As i anticipated previously, since education and job fields fetched from linkedin html pages could have entered with different naming even though they could be identified with a single category, i decided to compute some basic remapping. By the way in order to have a more clean and meaningful dataset to inspect i decided to map semantically similar jobs or degrees under one same branch. To clarify, for each profile whose work experience was Developer, Web Developer, Sviluppatore software and so on, i mapped those field under the same keyword Sviluppatore.

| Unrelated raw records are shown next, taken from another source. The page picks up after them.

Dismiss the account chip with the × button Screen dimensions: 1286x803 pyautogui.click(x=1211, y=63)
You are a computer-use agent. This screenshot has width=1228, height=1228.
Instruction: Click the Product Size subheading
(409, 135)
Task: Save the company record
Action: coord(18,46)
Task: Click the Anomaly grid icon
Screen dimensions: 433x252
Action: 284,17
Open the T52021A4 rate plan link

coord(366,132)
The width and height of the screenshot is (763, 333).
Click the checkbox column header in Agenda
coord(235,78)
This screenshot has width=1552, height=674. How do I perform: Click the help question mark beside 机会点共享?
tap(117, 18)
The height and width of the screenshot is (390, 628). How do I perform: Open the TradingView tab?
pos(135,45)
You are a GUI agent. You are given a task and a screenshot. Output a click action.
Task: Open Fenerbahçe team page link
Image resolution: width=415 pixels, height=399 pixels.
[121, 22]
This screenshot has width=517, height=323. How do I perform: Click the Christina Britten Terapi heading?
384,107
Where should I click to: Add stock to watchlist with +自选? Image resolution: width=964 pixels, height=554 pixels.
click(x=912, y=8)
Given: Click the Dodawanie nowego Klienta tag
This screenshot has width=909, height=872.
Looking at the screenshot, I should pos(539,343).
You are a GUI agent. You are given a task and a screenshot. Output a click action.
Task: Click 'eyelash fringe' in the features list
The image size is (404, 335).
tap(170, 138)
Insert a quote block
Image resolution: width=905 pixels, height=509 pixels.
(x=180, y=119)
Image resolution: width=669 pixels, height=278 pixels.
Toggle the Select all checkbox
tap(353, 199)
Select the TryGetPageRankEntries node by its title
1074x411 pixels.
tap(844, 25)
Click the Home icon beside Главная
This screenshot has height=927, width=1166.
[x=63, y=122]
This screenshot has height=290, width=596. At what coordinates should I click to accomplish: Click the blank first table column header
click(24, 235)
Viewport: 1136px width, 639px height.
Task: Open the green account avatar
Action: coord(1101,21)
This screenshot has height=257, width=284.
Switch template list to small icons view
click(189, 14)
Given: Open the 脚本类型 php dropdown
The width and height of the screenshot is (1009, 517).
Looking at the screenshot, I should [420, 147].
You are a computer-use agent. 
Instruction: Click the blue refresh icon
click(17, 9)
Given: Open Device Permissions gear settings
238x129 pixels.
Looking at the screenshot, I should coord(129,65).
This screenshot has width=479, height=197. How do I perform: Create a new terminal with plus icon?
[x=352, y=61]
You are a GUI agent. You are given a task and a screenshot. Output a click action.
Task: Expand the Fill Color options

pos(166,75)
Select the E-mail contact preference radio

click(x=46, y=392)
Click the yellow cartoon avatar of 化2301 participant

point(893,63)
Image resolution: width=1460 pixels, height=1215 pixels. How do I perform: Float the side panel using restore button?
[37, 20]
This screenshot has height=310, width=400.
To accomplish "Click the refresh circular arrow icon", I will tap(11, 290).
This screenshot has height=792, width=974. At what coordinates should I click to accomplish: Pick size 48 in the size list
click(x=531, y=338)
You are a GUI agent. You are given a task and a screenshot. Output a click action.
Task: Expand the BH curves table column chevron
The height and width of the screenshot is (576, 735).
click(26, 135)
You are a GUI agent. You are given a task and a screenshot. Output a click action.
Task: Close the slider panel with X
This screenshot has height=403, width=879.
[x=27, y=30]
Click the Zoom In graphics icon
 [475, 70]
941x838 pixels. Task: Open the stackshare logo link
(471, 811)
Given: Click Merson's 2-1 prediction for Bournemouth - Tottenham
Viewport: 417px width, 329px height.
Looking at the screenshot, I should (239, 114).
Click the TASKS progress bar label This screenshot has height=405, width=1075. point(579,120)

In order to do so i wrapped into two json files key value pairs where i linked a list of synonims under a unique key. in the cell above it is wrapped the code through which i incapsulated the contents of those two files in two dictionaries whose two first elements i showcased to give a glimpse of the fields.        

In [7]:
def inList(array , dictionary):
    for lval in array:
        for key, val in dictionary.items():
               for v in val:
                    if v in lval:
                          return key

what comes then is the definition of a basic function looping over the element of the array in jobs and educations and over the key and values in the dictionaries checking if one the values of the dictionary is contained in the lists of jobs and educations thus returning the key associated.  

In [8]:
import warnings
from functools import partial
warnings.filterwarnings('ignore')

mappedJobs = list(map(partial(inList, dictionary=jobWrapper), df1.Job))
mappedEdus = list(map(partial(inList, dictionary=educationWrapper), df1.Education))

df2 = df1
df2['Job'] = mappedJobs
df2['Education'] = mappedEdus

once the values are mapped i built another dataset switching the old values with the new ones whose first rows are showed in the following cells. After this small processing the dataset, fullfilled with more meaningful and easy-to-read data is ready to be scanned to get the first insights.  

In [9]:
df2.head()

Unnamed: 0,Job,Education
0,Risorse umane,Giurisprudenza
1,Ristorazione,Scienze politiche
2,Insegnante,Lettere e Filosofia
3,Sviluppatore,Ingegneria Informatica
4,Sviluppatore,Ingegneria Informatica


In [12]:
from pandas_profiling import ProfileReport

df2.reset_index(drop = True,inplace=True)

profile = ProfileReport(df2,missing_diagrams={'bar':False,'matrix':False,'heatmap':False,'dendrogram':False})
profile.to_file("report.html")

In the chunck of code above in order to display a rapresentation of the report of the data as fancy as possible i used the pandas-profiling module in order to save it in a html file. Basically what it does is to provide a more enriched rappresentation of the API describe() from pandas which is used as well to generate some descriptive statistics about the features of the dataset to give some insights about it. As shown above, the domain of the features of the dataset is the one of nominal data thus involving description about frequency, the most common value printed by the top metric including also first and last values alongside with a count of the value of the features. Other than that there are also some metrics about how data are correlated exploiting for example Cramer's V as a measure of association beetween the two nominal features involved. The graph also gives a glimpse of missing data and a sample of the dataset.